Here is the key observation: If you use the SELECTION=NONE option on the MODEL statement in PROC GLMSELECT, then the MODELAVERAGE statement performs a bootstrap analysis for the regression coefficients and the predicted mean of the model.

The MODELAVERAGE statement for bootstrapping

Let's look closer at the MODELAVERAGE statement. The following SAS DATA steps create a sample data set (Sample) that contains a continuous response variable (Y) and a continuous explanatory variable (X):

/* choose data to analyze. Optionally, sort. */
data Sample(keep=x y);
   /* rename vars to X and Y to make roles easier to understand */
   set Sashelp.Class(rename=(Weight=Y Height=X));  
/* OPTIONAL: Sort by X variable for future plotting */
proc sort data=Sample;  by X;  run;

First, let's use PROC GLMSELECT to compute the usual ordinary least squares estimates for the regression parameters. You can get the ordinary estimates by using the SELECTION=NONE option to suppress variable selection. The estimates are shown in the ParameterEstimates table:

/* Use PROC GLMSELECT for parameter estimates */
proc glmselect data=Sample seed=123;
    model Y=X / selection=none;   /* ordinary least squares estimates */
    ods select ParameterEstimates;

There is nothing novel about this ParameterEstimates table. These are the same estimates of the regression coefficients that you would obtain by using PROC REG or PROC GLM.

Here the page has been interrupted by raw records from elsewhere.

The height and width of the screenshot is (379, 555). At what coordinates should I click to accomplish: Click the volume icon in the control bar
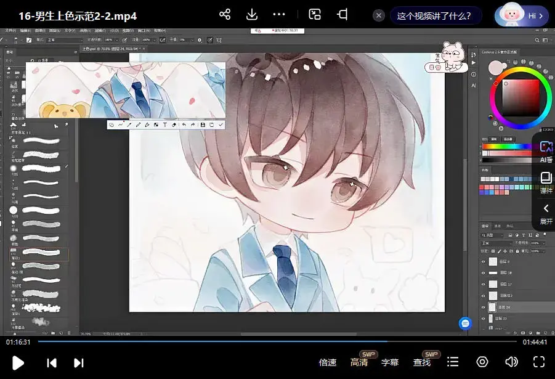(511, 362)
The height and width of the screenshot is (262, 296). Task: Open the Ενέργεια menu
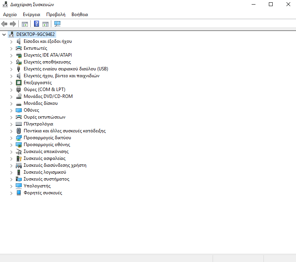tap(31, 15)
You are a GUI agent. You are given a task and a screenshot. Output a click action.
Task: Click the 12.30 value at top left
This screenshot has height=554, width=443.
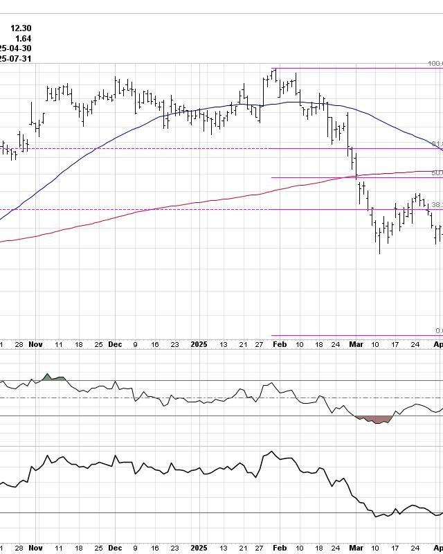tap(21, 28)
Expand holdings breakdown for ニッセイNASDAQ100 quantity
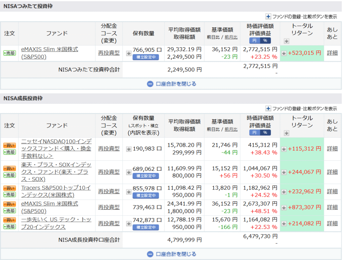Image resolution: width=343 pixels, height=260 pixels. point(129,149)
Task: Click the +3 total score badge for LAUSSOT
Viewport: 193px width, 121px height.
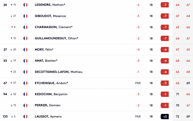Action: pyautogui.click(x=165, y=116)
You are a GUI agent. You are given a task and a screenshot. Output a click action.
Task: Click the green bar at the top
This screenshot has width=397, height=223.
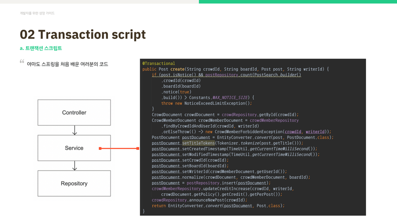298,2
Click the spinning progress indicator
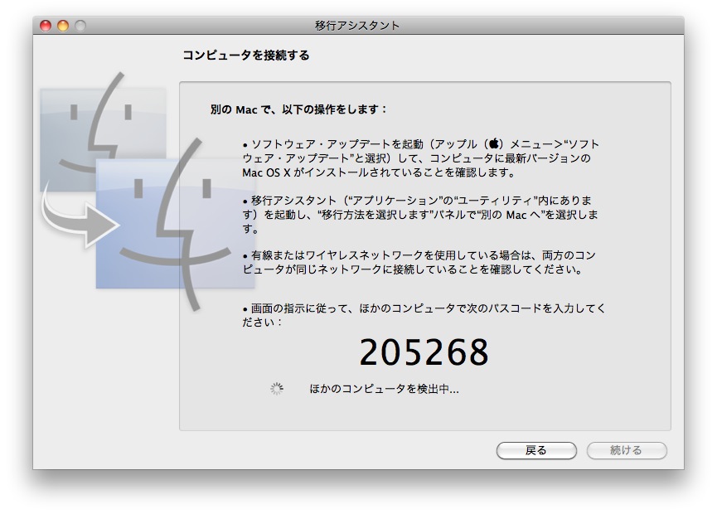The image size is (717, 519). 277,389
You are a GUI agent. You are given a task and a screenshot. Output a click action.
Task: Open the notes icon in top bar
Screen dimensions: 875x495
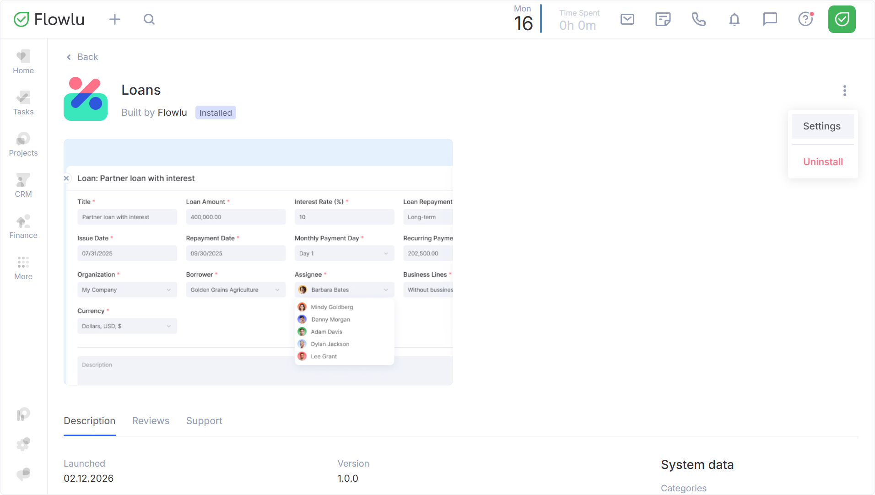click(663, 19)
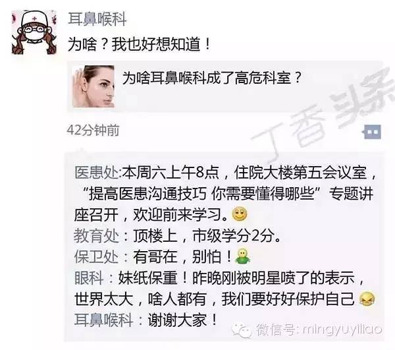Tap the comment text 有哥在，别怕！
Image resolution: width=395 pixels, height=350 pixels.
point(182,256)

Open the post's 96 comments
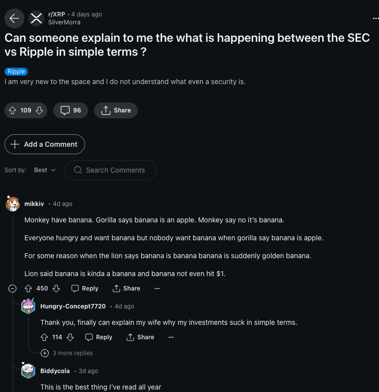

However, if you use the MODELAVERAGE statement, you get something new. Specifically, if you use the MODELAVERAGE statement and also the SELECTION=NONE on the MODEL statement, you get bootstrap estimates of the parameters. The following call to PROC GLMSELECT performs the computation. The procedure does not create a ParameterEstimates table. Instead, it produces several different tables, including the ModelAverageInfo and AvgParmEst tables:

/* Use PROC GLMSELECT for bootstrap estimates and CI */
%let NumSamples = 5000;       /* number of bootstrap resamples */ 
proc glmselect data=Sample seed=123 plots=parmdist(order=model); /* plot bootstrap distributions for coeffs */
   model Y=X / selection=none;
   modelaverage alpha=0.05 nsamples=&NumSamples; /* bootstrap estimates */
   ods select ModelAverageInfo AvgParmEst ParmDistPanel;

The first table is the ModelAverageInfo table. It informs you that the MODELAVERAGE statement generated B=5,000 bootstrap samples by using unrestricted random sampling (URS), which is sampling with replacement. The distribution of the 5,000 parameter estimates approximates the sampling distribution of the estimates. In the AvgParmEst table, you can see the averages and quantiles of the parameter estimates across the 5,000 samples. The following list explains the columns in the table:

  • The first two columns show the number of times and the percentage that each effect appears in the selected model. Because we used the SELECTION=NONE option, all effects appear in 100% of the models.
  • The "Mean Estimate" column contains the average value of the estimates for each effect. This is the bootstrap estimate of the regression parameters.
  • The "Standard Deviation" column contains standard deviation of the estimates for each effect. This is the bootstrap estimate of the standard error of the regression parameters.
  • The "Estimate Quantiles" columns contain selected quantiles of the estimates for each effect. The interval between the 2.5th and 97.5th percentiles is a percentile-based bootstrap estimate of the 95% confidence interval for the regression parameters. You can control the significance level by using the ALPHA= option on the MODELAVERAGE statement.

The PLOTS=PARMDIST option causes the procedure to display the distribution of the bootstrap estimates for each effect. This is shown in the following panel of graphs:

You can see that neither bootstrap distribution looks normal. The distribution of the Intercept estimates is skewed to the right; the estimates for X are skewed to the left. The next section shows to get the 5,000 values underlying these two graphs.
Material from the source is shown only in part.